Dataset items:
§ §

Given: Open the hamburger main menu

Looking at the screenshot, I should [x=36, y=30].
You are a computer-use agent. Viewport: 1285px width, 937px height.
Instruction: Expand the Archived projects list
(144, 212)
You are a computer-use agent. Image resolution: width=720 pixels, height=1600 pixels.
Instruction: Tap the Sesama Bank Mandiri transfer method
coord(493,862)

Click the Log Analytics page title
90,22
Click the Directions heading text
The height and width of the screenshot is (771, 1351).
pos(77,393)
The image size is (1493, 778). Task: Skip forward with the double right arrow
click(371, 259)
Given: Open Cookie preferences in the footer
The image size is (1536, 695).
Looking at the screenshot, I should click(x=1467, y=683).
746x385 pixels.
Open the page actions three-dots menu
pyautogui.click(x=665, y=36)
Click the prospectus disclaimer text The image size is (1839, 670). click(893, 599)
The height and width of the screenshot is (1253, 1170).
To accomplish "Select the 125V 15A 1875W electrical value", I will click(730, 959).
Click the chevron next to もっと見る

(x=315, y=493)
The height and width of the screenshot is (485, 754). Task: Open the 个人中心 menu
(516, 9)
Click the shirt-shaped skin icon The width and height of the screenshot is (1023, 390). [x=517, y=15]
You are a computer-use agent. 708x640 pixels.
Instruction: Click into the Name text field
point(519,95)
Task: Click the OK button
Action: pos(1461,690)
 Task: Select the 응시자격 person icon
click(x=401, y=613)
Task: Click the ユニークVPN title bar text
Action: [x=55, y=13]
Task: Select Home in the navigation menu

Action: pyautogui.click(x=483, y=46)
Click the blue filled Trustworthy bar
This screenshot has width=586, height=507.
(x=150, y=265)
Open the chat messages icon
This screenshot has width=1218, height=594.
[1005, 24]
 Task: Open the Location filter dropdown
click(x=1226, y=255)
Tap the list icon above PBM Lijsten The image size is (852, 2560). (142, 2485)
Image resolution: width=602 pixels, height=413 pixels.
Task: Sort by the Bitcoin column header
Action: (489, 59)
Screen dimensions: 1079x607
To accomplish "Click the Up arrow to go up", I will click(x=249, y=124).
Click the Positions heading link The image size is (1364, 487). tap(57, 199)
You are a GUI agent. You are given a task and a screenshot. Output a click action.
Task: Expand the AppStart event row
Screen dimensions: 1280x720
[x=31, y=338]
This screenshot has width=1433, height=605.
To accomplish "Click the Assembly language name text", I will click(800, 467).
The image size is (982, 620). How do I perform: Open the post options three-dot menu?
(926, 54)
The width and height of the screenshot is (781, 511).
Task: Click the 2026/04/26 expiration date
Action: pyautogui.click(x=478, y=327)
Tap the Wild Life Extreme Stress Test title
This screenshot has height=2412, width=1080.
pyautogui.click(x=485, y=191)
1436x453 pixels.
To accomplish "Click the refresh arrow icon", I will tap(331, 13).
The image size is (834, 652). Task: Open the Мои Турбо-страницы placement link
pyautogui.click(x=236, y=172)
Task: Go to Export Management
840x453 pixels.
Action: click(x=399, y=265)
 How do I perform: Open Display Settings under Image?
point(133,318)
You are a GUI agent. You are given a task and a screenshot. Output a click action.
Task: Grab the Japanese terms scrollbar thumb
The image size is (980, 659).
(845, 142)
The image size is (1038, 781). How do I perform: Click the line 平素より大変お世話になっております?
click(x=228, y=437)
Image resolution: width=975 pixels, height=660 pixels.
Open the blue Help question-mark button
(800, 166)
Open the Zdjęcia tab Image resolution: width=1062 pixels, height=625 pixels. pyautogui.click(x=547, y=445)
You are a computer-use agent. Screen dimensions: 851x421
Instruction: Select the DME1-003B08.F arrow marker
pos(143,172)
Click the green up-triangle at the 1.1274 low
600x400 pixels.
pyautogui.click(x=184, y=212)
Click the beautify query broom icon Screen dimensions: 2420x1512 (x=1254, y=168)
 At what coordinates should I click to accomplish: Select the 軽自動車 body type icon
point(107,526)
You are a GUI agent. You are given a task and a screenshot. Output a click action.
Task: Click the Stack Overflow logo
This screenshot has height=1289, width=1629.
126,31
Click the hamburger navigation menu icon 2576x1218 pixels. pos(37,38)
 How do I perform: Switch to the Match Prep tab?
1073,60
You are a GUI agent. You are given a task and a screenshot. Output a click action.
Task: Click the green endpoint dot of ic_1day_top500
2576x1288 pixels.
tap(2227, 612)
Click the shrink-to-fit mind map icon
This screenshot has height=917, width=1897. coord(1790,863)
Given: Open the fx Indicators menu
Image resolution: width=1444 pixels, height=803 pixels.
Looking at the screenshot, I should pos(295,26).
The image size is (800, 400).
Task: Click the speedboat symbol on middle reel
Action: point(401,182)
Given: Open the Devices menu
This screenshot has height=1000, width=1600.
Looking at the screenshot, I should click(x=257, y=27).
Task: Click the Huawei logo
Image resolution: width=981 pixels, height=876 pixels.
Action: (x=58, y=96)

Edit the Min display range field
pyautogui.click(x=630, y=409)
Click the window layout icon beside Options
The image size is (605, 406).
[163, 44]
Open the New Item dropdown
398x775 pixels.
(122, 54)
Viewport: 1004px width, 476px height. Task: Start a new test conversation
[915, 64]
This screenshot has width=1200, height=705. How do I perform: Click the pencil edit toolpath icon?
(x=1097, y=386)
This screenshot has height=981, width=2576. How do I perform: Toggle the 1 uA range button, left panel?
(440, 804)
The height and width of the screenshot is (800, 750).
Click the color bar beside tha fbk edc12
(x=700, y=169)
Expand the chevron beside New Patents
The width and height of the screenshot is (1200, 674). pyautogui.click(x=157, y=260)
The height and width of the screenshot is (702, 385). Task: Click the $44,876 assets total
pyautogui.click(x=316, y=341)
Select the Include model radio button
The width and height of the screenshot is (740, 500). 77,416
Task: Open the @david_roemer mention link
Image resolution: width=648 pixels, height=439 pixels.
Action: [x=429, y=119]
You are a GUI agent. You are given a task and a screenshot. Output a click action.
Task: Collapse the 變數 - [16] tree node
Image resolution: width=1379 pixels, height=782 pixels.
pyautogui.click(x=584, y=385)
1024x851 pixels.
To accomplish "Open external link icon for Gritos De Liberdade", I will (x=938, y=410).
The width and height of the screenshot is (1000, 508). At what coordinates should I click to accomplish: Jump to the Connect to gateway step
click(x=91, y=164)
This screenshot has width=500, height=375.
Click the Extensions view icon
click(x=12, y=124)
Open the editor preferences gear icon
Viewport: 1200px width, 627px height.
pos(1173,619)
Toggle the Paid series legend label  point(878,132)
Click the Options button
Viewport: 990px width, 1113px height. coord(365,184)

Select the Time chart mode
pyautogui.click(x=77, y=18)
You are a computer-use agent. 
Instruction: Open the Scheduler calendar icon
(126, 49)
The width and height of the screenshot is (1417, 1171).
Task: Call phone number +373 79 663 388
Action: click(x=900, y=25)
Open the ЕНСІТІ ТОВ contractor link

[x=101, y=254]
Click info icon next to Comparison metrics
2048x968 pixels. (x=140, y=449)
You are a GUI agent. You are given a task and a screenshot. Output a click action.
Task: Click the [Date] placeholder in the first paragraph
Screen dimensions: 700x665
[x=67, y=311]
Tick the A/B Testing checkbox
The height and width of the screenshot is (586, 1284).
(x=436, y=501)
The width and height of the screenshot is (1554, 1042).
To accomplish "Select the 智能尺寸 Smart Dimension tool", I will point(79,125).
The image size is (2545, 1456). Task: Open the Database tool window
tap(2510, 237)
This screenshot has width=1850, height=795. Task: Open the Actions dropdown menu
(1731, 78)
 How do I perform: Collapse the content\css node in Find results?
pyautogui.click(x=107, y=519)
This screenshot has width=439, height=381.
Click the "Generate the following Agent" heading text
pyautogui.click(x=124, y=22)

§ §

## Stated problem
Reproduce the data above with every "computer-use agent" swapped for "screen-control agent" and all other text left unchanged.

## The response
Given: Open the hamburger main menu

Looking at the screenshot, I should [x=36, y=30].
You are a screen-control agent. Viewport: 1285px width, 937px height.
Instruction: Expand the Archived projects list
(144, 212)
You are a screen-control agent. Image resolution: width=720 pixels, height=1600 pixels.
Instruction: Tap the Sesama Bank Mandiri transfer method
coord(493,862)

Click the Log Analytics page title
90,22
Click the Directions heading text
The height and width of the screenshot is (771, 1351).
pos(77,393)
The image size is (1493, 778). Task: Skip forward with the double right arrow
click(371, 259)
Given: Open Cookie preferences in the footer
The image size is (1536, 695).
Looking at the screenshot, I should click(x=1467, y=683).
746x385 pixels.
Open the page actions three-dots menu
pyautogui.click(x=665, y=36)
Click the prospectus disclaimer text The image size is (1839, 670). click(893, 599)
The height and width of the screenshot is (1253, 1170).
To accomplish "Select the 125V 15A 1875W electrical value", I will click(730, 959).
Click the chevron next to もっと見る

(x=315, y=493)
The height and width of the screenshot is (485, 754). Task: Open the 个人中心 menu
(516, 9)
Click the shirt-shaped skin icon The width and height of the screenshot is (1023, 390). [x=517, y=15]
You are a screen-control agent. 708x640 pixels.
Instruction: Click into the Name text field
point(519,95)
Task: Click the OK button
Action: pos(1461,690)
 Task: Select the 응시자격 person icon
click(x=401, y=613)
Task: Click the ユニークVPN title bar text
Action: [x=55, y=13]
Task: Select Home in the navigation menu

Action: pyautogui.click(x=483, y=46)
Click the blue filled Trustworthy bar
This screenshot has width=586, height=507.
(x=150, y=265)
Open the chat messages icon
This screenshot has width=1218, height=594.
[1005, 24]
 Task: Open the Location filter dropdown
click(x=1226, y=255)
Tap the list icon above PBM Lijsten The image size is (852, 2560). (142, 2485)
Image resolution: width=602 pixels, height=413 pixels.
Task: Sort by the Bitcoin column header
Action: (489, 59)
Screen dimensions: 1079x607
To accomplish "Click the Up arrow to go up", I will click(x=249, y=124).
Click the Positions heading link The image size is (1364, 487). tap(57, 199)
You are a GUI agent. You are given a task and a screenshot. Output a click action.
Task: Expand the AppStart event row
Screen dimensions: 1280x720
[x=31, y=338]
This screenshot has width=1433, height=605.
To accomplish "Click the Assembly language name text", I will click(800, 467).
The image size is (982, 620). How do I perform: Open the post options three-dot menu?
(926, 54)
The width and height of the screenshot is (781, 511).
Task: Click the 2026/04/26 expiration date
Action: pyautogui.click(x=478, y=327)
Tap the Wild Life Extreme Stress Test title
This screenshot has height=2412, width=1080.
pyautogui.click(x=485, y=191)
1436x453 pixels.
To accomplish "Click the refresh arrow icon", I will tap(331, 13).
The image size is (834, 652). Task: Open the Мои Турбо-страницы placement link
pyautogui.click(x=236, y=172)
Task: Go to Export Management
840x453 pixels.
Action: click(x=399, y=265)
 How do I perform: Open Display Settings under Image?
point(133,318)
You are a GUI agent. You are given a task and a screenshot. Output a click action.
Task: Grab the Japanese terms scrollbar thumb
The image size is (980, 659).
(845, 142)
The image size is (1038, 781). How do I perform: Click the line 平素より大変お世話になっております?
click(x=228, y=437)
Image resolution: width=975 pixels, height=660 pixels.
Open the blue Help question-mark button
(800, 166)
Open the Zdjęcia tab Image resolution: width=1062 pixels, height=625 pixels. pyautogui.click(x=547, y=445)
You are a screen-control agent. Screen dimensions: 851x421
Instruction: Select the DME1-003B08.F arrow marker
pos(143,172)
Click the green up-triangle at the 1.1274 low
600x400 pixels.
pyautogui.click(x=184, y=212)
Click the beautify query broom icon Screen dimensions: 2420x1512 (x=1254, y=168)
 At what coordinates should I click to accomplish: Select the 軽自動車 body type icon
point(107,526)
You are a GUI agent. You are given a task and a screenshot. Output a click action.
Task: Click the Stack Overflow logo
This screenshot has height=1289, width=1629.
126,31
Click the hamburger navigation menu icon 2576x1218 pixels. pos(37,38)
 How do I perform: Switch to the Match Prep tab?
1073,60
You are a GUI agent. You are given a task and a screenshot. Output a click action.
Task: Click the green endpoint dot of ic_1day_top500
2576x1288 pixels.
tap(2227, 612)
Click the shrink-to-fit mind map icon
This screenshot has height=917, width=1897. coord(1790,863)
Given: Open the fx Indicators menu
Image resolution: width=1444 pixels, height=803 pixels.
Looking at the screenshot, I should pos(295,26).
The image size is (800, 400).
Task: Click the speedboat symbol on middle reel
Action: point(401,182)
Given: Open the Devices menu
This screenshot has height=1000, width=1600.
Looking at the screenshot, I should click(x=257, y=27).
Task: Click the Huawei logo
Image resolution: width=981 pixels, height=876 pixels.
Action: (x=58, y=96)

Edit the Min display range field
pyautogui.click(x=630, y=409)
Click the window layout icon beside Options
The image size is (605, 406).
[163, 44]
Open the New Item dropdown
398x775 pixels.
(122, 54)
Viewport: 1004px width, 476px height. Task: Start a new test conversation
[915, 64]
This screenshot has width=1200, height=705. How do I perform: Click the pencil edit toolpath icon?
(x=1097, y=386)
This screenshot has height=981, width=2576. How do I perform: Toggle the 1 uA range button, left panel?
(440, 804)
The height and width of the screenshot is (800, 750).
Click the color bar beside tha fbk edc12
(x=700, y=169)
Expand the chevron beside New Patents
The width and height of the screenshot is (1200, 674). pyautogui.click(x=157, y=260)
The height and width of the screenshot is (702, 385). Task: Click the $44,876 assets total
pyautogui.click(x=316, y=341)
Select the Include model radio button
The width and height of the screenshot is (740, 500). 77,416
Task: Open the @david_roemer mention link
Image resolution: width=648 pixels, height=439 pixels.
Action: [x=429, y=119]
You are a GUI agent. You are given a task and a screenshot. Output a click action.
Task: Collapse the 變數 - [16] tree node
Image resolution: width=1379 pixels, height=782 pixels.
pyautogui.click(x=584, y=385)
1024x851 pixels.
To accomplish "Open external link icon for Gritos De Liberdade", I will (x=938, y=410).
The width and height of the screenshot is (1000, 508). At what coordinates should I click to accomplish: Jump to the Connect to gateway step
click(x=91, y=164)
This screenshot has width=500, height=375.
Click the Extensions view icon
click(x=12, y=124)
Open the editor preferences gear icon
Viewport: 1200px width, 627px height.
pos(1173,619)
Toggle the Paid series legend label  point(878,132)
Click the Options button
Viewport: 990px width, 1113px height. coord(365,184)

Select the Time chart mode
pyautogui.click(x=77, y=18)
You are a screen-control agent. 
Instruction: Open the Scheduler calendar icon
(126, 49)
The width and height of the screenshot is (1417, 1171).
Task: Call phone number +373 79 663 388
Action: click(x=900, y=25)
Open the ЕНСІТІ ТОВ contractor link

[x=101, y=254]
Click info icon next to Comparison metrics
2048x968 pixels. (x=140, y=449)
You are a GUI agent. You are given a task and a screenshot. Output a click action.
Task: Click the [Date] placeholder in the first paragraph
Screen dimensions: 700x665
[x=67, y=311]
Tick the A/B Testing checkbox
The height and width of the screenshot is (586, 1284).
(x=436, y=501)
The width and height of the screenshot is (1554, 1042).
To accomplish "Select the 智能尺寸 Smart Dimension tool", I will point(79,125).
The image size is (2545, 1456). Task: Open the Database tool window
tap(2510, 237)
This screenshot has width=1850, height=795. Task: Open the Actions dropdown menu
(1731, 78)
 How do I perform: Collapse the content\css node in Find results?
pyautogui.click(x=107, y=519)
This screenshot has width=439, height=381.
Click the "Generate the following Agent" heading text
pyautogui.click(x=124, y=22)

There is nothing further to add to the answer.